Morales-Gudmundsson divides the book into four sections including how forgiveness heals hurts, what the Bible teaches about it, what the process of forgiveness is, and the vital connection between forgiveness and prayer. She centers the entire book around the thesis that “for Christians, forgiveness is a moral imperative, not merely a doctrinal question open to debate” (20). Unfortunately, this important topic has often been pushed aside by the emphasis Adventists place on the Sabbath, the beasts of Daniel and Revelation, health reform, and more recently women’s ordination. Although Morales-Gudmundsson recognizes the importance of these topics to Adventists, she challenges readers to make the connection between living the forgiven life, for without this central doctrine, she believes we miss the whole point of our religion. Thus, there is no question about whether a Christian should forgive but just how to do it.
In her book the author confronts many myths and barriers that prevent us from forgiving, the “buts” attached to the phrase “I forgive you.” Because forgiveness is essential for our physical and spiritual health, our daily lives and work, Morales-Gudmundsson discusses the inherent problems of forgiving someone who has already died, forgiving those who reject the petition of forgiveness, forgiving those who have severely harmed us (abusers), forgiving those who have created unresolved grief (killers of our children), etc. Through multiple examples she describes how forgiveness works to help those who have been wronged begin to heal and move on with their lives. These stories are powerful and thought provoking.
Most helpful is the section on practical suggestions for effecting forgiveness. The author also challenges those who have been wronged to look honestly at themselves to see what in the situation was also their responsibility which may have contributed to the “other” lashing out.
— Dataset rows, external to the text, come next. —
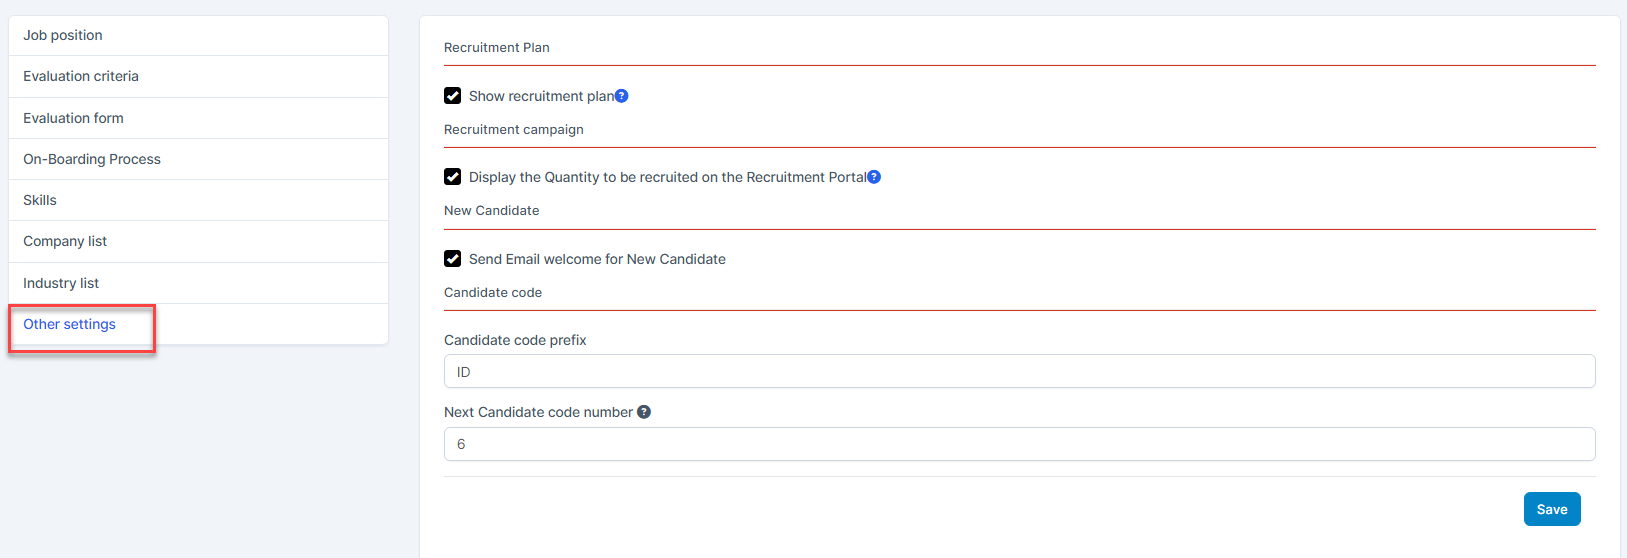The image size is (1627, 558).
Task: Click the Candidate code prefix field
Action: (x=1019, y=371)
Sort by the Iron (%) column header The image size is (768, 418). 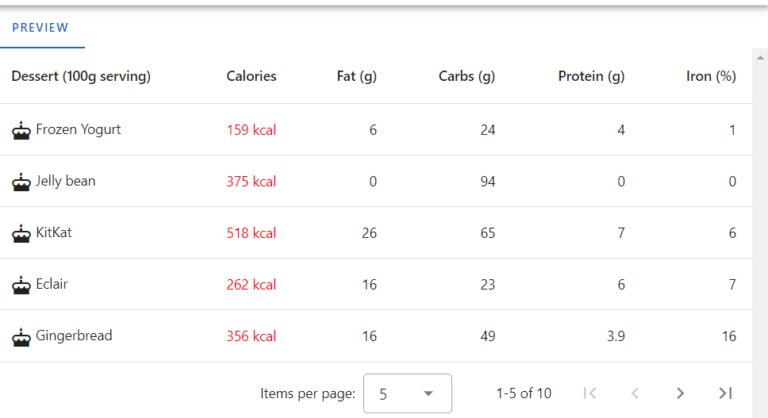pos(711,76)
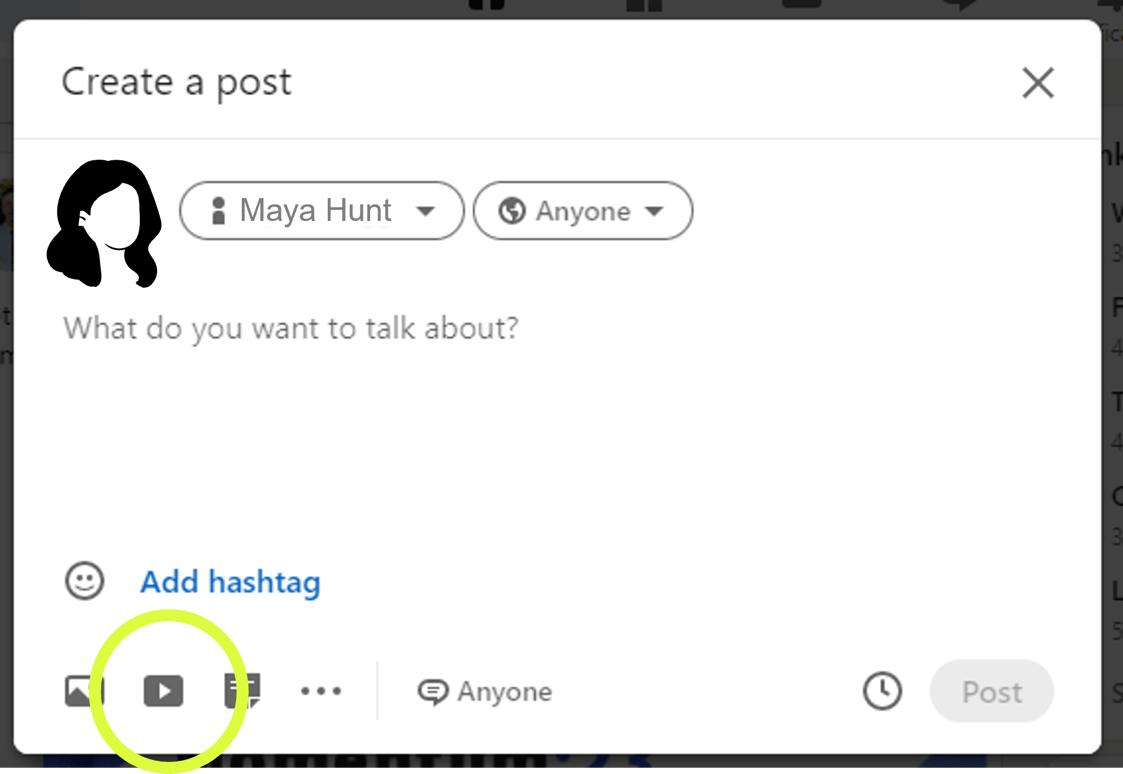Open the emoji picker smiley icon
This screenshot has width=1123, height=774.
(x=85, y=581)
Forgiveness is clearly a two-way street, but even if we can only go down it one way, it is still a worthwhile spiritual endeavor.
Because of the insider jargon and terminology that surfaces at several points, the audience for the book is clearly the Adventist population, yet the author also cites scientific studies and forgiveness work by other Christians and even non-Christians which give it a bit broader scope. Connecting to restorative justice initiatives and peace movements makes this book valuable beyond just one denomination, yet Morales-Gudmundsson’s emphasis is for Adventists who might be more focused on prophetic doctrine while not recognizing the abuse they heap on those sitting nearby in the pews.
Written in familiar language, the book appeals to a popular “man/woman on the street” audience. There is also a Spanish version of the book, very fitting since the author is the chair of the Department of World Languages and professor of Spanish at La Sierra University. In the future, perhaps Morales-Gudmundsson will revise the book for an even wider Christian audience, removing the exclusive Adventist references and terms. With the rise of violence in the world, with the frightening fracture of families, and with the increasing personal stress on people, this book on forgiveness appears at a critical time.
Susan Gardner, Ph.D., is a professor of English at Southwestern Adventist University in Keene, Texas.